§ Short task: Copy every line of the records, from the line with "Where should I" up to and including the last line of the records, in full. Shift each coordinate in the answers by adding 82 to it.

====== Available records ======

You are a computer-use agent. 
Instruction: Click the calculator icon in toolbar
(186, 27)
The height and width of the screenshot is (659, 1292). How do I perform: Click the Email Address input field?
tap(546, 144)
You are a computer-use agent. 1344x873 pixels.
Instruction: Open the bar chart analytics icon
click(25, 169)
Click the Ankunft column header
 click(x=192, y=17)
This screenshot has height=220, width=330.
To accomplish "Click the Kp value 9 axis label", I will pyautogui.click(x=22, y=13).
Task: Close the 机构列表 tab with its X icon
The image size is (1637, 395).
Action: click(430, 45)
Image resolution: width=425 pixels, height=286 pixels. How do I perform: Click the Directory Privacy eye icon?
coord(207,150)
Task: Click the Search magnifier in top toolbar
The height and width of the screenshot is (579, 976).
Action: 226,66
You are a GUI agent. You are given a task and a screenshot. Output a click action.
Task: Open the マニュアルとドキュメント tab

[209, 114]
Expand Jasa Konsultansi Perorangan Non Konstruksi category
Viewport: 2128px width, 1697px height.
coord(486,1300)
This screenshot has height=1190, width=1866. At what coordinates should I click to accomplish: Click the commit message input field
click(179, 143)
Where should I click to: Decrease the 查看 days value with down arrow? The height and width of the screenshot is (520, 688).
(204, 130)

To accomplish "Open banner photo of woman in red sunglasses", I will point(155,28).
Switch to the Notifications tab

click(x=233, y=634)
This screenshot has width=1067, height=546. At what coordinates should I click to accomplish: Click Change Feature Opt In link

======

§ Expected answer:
Where should I click to: Decrease the 查看 days value with down arrow? The height and width of the screenshot is (520, 688).
(286, 212)

To accomplish "Open banner photo of woman in red sunglasses", I will point(237,110).
Switch to the Notifications tab

click(x=315, y=716)
This screenshot has width=1067, height=546. At what coordinates should I click to accomplish: Click Change Feature Opt In link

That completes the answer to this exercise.